I met my master/lover recently. I have never practiced the BDSM lifestyle before and so I have some confusion about its implications on many levels. The most obvious and the easiest to understand I suppose is the sexual aspect. But I would like to understand the psychological, emotional and intellectual implications of the practice. I truly love my boyfriend and want to submit myself to him in the profoundest sense of the word but at the same time, I want a relationship that is more than just inflicting and receiving pain. My boyfriend (my master) understands this as much as I do and is willing to take it further as I learn. I would appreciate any enlightenment you can give me about this one.  Also one thing he wants to introduce is another female submissive into our relationship. He allowed me to make a choice about who it is we will bring into a relationship. As I am new to this, I do not know how to go about looking for one. Please point me in the right direction. Thank you.

Answer
Dear Ulan:

I am so happy you have a loving partner and you want to please him in such ways. There is a lot of topic and practices unde rthe BDSM banner  and each has it rewards and downsides. The main thing is to read more about the topics and see what arouses you. My rule of thumb is this: Follow your fantasies. But that being said, after you know where you lean, research the topic, and possible risks, besides the obvious rewards.

# [WORK INSTRUCTIONS]
Copy out everything in the advice column above from "I am so happy" down to "the obvious rewards.", word for word.

# [ITEMS]
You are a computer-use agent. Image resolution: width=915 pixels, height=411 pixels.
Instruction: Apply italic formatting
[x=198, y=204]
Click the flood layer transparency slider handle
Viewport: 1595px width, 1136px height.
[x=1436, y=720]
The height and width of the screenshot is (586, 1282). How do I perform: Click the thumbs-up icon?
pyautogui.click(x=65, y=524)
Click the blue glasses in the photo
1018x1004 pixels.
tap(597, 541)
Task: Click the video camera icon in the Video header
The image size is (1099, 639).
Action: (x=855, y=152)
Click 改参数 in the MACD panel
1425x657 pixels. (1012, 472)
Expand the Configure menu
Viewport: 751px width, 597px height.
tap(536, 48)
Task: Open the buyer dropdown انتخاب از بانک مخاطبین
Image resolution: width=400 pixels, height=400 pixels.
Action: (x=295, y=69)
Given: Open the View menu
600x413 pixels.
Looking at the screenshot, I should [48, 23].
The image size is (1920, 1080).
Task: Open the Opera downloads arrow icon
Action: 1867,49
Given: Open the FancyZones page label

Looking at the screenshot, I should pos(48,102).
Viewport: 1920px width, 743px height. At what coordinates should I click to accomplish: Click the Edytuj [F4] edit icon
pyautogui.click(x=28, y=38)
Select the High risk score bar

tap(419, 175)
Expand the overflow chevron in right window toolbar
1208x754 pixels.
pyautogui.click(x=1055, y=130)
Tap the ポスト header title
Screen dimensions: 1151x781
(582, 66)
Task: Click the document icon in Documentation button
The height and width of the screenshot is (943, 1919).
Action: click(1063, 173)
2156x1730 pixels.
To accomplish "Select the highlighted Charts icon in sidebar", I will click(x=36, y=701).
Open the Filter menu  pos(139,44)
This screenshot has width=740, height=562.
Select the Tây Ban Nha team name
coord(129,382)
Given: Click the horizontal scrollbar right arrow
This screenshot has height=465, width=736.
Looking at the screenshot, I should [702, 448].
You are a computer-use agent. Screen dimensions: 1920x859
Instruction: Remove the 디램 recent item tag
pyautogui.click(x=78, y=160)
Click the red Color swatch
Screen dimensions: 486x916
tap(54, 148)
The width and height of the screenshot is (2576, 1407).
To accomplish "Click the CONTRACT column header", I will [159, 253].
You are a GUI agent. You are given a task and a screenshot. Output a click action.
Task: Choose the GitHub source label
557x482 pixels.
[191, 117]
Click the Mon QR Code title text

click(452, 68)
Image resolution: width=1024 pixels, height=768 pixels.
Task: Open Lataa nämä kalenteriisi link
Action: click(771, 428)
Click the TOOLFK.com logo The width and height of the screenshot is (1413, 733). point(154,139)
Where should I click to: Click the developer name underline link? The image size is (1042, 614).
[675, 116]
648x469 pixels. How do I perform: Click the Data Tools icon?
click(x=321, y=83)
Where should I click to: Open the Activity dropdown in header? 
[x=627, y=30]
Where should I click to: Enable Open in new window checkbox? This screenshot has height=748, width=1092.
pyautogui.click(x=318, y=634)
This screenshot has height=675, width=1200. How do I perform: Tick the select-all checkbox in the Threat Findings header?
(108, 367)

# [FINISHED TASK]
I am so happy you have a loving partner and you want to please him in such ways. There is a lot of topic and practices unde rthe BDSM banner  and each has it rewards and downsides. The main thing is to read more about the topics and see what arouses you. My rule of thumb is this: Follow your fantasies. But that being said, after you know where you lean, research the topic, and possible risks, besides the obvious rewards.